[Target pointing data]
· · ·
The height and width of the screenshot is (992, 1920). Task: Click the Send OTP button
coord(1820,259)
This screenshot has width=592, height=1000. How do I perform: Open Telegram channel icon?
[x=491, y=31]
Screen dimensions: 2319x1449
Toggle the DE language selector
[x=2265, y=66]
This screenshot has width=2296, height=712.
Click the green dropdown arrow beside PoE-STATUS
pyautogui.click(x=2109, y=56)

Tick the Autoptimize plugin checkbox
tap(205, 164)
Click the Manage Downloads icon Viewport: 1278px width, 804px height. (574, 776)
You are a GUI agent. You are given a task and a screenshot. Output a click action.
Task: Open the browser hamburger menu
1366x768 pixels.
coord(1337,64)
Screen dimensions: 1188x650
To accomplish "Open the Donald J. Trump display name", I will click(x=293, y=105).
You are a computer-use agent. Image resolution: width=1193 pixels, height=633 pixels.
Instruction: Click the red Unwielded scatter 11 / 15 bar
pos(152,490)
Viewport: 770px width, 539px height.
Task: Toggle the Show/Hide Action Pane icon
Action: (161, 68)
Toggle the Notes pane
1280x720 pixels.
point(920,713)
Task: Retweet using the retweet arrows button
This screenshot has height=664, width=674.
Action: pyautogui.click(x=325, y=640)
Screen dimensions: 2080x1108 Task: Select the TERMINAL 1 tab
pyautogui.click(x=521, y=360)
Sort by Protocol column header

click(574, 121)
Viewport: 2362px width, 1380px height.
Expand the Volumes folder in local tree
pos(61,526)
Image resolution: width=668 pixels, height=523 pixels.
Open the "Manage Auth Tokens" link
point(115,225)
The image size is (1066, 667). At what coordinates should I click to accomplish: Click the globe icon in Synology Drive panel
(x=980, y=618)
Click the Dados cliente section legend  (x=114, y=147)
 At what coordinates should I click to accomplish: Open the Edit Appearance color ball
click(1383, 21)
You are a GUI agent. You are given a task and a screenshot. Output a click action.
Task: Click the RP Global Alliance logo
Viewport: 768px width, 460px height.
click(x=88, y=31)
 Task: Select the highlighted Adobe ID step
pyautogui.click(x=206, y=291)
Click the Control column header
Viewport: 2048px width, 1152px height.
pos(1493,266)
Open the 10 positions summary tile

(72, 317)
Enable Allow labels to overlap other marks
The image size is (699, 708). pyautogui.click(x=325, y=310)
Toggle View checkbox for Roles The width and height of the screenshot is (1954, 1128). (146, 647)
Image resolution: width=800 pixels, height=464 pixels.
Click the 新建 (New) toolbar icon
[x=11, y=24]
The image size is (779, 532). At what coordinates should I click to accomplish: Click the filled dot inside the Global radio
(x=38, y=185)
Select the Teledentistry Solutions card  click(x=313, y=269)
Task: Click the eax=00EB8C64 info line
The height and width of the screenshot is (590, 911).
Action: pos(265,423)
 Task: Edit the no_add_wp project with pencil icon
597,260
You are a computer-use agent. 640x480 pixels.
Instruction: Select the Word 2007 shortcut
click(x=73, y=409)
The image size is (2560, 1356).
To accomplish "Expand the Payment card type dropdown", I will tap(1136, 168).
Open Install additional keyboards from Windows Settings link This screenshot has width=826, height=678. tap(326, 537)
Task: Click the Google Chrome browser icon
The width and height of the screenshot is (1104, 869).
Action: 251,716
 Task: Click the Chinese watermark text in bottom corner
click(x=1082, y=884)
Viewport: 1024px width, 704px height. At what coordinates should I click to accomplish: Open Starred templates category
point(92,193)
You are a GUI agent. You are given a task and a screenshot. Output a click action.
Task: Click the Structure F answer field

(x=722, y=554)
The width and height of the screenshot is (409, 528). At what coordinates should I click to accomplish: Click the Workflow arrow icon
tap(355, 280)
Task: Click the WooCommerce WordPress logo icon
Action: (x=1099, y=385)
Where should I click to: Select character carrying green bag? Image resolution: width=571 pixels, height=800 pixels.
· · ·
**Requirements**: Please copy out the records with each "Screen dimensions" swapped for "Display dimensions", keeping everything else unchanged.

**The solution**:
The height and width of the screenshot is (992, 1920). Task: Click the Send OTP button
coord(1820,259)
This screenshot has width=592, height=1000. How do I perform: Open Telegram channel icon?
[x=491, y=31]
Display dimensions: 2319x1449
Toggle the DE language selector
[x=2265, y=66]
This screenshot has width=2296, height=712.
Click the green dropdown arrow beside PoE-STATUS
pyautogui.click(x=2109, y=56)

Tick the Autoptimize plugin checkbox
tap(205, 164)
Click the Manage Downloads icon Viewport: 1278px width, 804px height. (574, 776)
You are a GUI agent. You are given a task and a screenshot. Output a click action.
Task: Open the browser hamburger menu
1366x768 pixels.
coord(1337,64)
Display dimensions: 1188x650
To accomplish "Open the Donald J. Trump display name", I will click(x=293, y=105).
You are a computer-use agent. Image resolution: width=1193 pixels, height=633 pixels.
Instruction: Click the red Unwielded scatter 11 / 15 bar
pos(152,490)
Viewport: 770px width, 539px height.
Task: Toggle the Show/Hide Action Pane icon
Action: (161, 68)
Toggle the Notes pane
1280x720 pixels.
point(920,713)
Task: Retweet using the retweet arrows button
This screenshot has height=664, width=674.
Action: pyautogui.click(x=325, y=640)
Display dimensions: 2080x1108 Task: Select the TERMINAL 1 tab
pyautogui.click(x=521, y=360)
Sort by Protocol column header

click(574, 121)
Viewport: 2362px width, 1380px height.
Expand the Volumes folder in local tree
pos(61,526)
Image resolution: width=668 pixels, height=523 pixels.
Open the "Manage Auth Tokens" link
point(115,225)
The image size is (1066, 667). At what coordinates should I click to accomplish: Click the globe icon in Synology Drive panel
(x=980, y=618)
Click the Dados cliente section legend  (x=114, y=147)
 At what coordinates should I click to accomplish: Open the Edit Appearance color ball
click(1383, 21)
You are a GUI agent. You are given a task and a screenshot. Output a click action.
Task: Click the RP Global Alliance logo
Viewport: 768px width, 460px height.
click(x=88, y=31)
 Task: Select the highlighted Adobe ID step
pyautogui.click(x=206, y=291)
Click the Control column header
Viewport: 2048px width, 1152px height.
pos(1493,266)
Open the 10 positions summary tile

(72, 317)
Enable Allow labels to overlap other marks
The image size is (699, 708). pyautogui.click(x=325, y=310)
Toggle View checkbox for Roles The width and height of the screenshot is (1954, 1128). (146, 647)
Image resolution: width=800 pixels, height=464 pixels.
Click the 新建 (New) toolbar icon
[x=11, y=24]
The image size is (779, 532). At what coordinates should I click to accomplish: Click the filled dot inside the Global radio
(x=38, y=185)
Select the Teledentistry Solutions card  click(x=313, y=269)
Task: Click the eax=00EB8C64 info line
The height and width of the screenshot is (590, 911).
Action: pos(265,423)
 Task: Edit the no_add_wp project with pencil icon
597,260
You are a computer-use agent. 640x480 pixels.
Instruction: Select the Word 2007 shortcut
click(x=73, y=409)
The image size is (2560, 1356).
To accomplish "Expand the Payment card type dropdown", I will tap(1136, 168).
Open Install additional keyboards from Windows Settings link This screenshot has width=826, height=678. tap(326, 537)
Task: Click the Google Chrome browser icon
The width and height of the screenshot is (1104, 869).
Action: 251,716
 Task: Click the Chinese watermark text in bottom corner
click(x=1082, y=884)
Viewport: 1024px width, 704px height. At what coordinates should I click to accomplish: Open Starred templates category
point(92,193)
You are a GUI agent. You are given a task and a screenshot. Output a click action.
Task: Click the Structure F answer field

(x=722, y=554)
The width and height of the screenshot is (409, 528). At what coordinates should I click to accomplish: Click the Workflow arrow icon
tap(355, 280)
Task: Click the WooCommerce WordPress logo icon
Action: (x=1099, y=385)
Where should I click to: Select character carrying green bag? Image resolution: width=571 pixels, height=800 pixels.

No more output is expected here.